Thursday, October 08, 2020

Vocal Recording, Lone Wolves

Final day of music work on Apocalypse of Clowns, and while taking proper precaustions, Deb came here for some essential vocal recording of four tracks. The last three tracks I've written: The Jabberwocky, Herr Kasperle, and Siamese Twin Domestic are my favourite and clearly show a different direction and level of complexity and length over the others, although each took a week or more. I'm reminded that half of these tracks were written before War is Over was recorded, never mind the other albums of the year.

In the end, I made six different experimental tunes for the Siamese Twins, and at least four others are complete enough to be useful elsewhere.

My stomach continues to be very bad, all, I assume, the result of physical isolation. From the age of 18 to 34 I had almost no social contact and rarely spoke, but even then, from the mid-1990s I occasionally, perhaps 3 or 4 times a year, met with either my gaming friend Hayden or game design collaborator Andrew Cashmore. I wrote to Andrew Williams perhaps every week or two from about 1994 or so. Of course, even then my stomach suffered from many painful problems. I wonder if this is some sort of self-preservation apparatus; calorific restriction is one of the few ways proven to increase longevity. It is interesting to note the portliness of the contented family man - a slow and deathly end. The contented do nothing and amount to nothing, yet feel happy in that, like Odysseus on his timeless island. The artist must prefer passion and agony to happiness or contentment. Marcus Aurelius knew that positive emotions were the most dangerous.

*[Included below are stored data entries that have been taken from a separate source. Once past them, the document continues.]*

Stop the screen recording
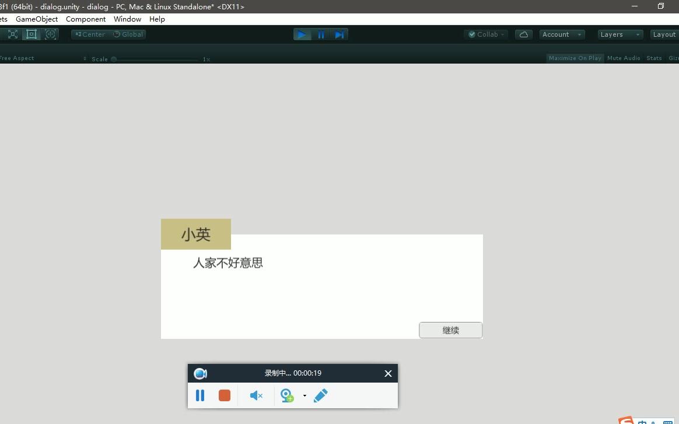 224,395
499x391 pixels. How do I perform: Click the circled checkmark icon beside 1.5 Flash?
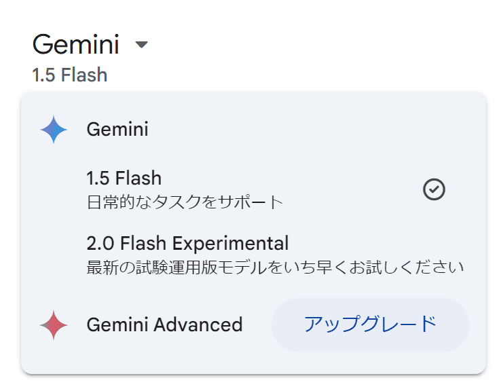click(434, 189)
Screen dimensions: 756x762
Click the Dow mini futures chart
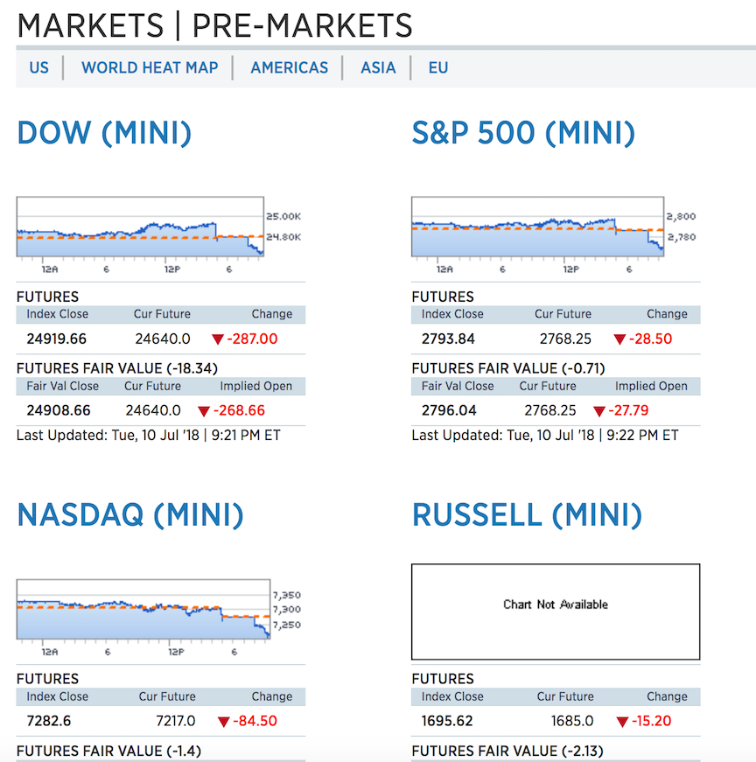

Perhaps the lone wolf in the prehistoric wilderness, without a society to help him, needs this pain to eat less, to become more hardy or remain thin and somehow ready and fit for a future rejoining of a clan. Must isolation always be like ostracisation, a negative rejection? It often feels this way - but perhaps feelings pre-date reason and are intended only for the procreation of the animal.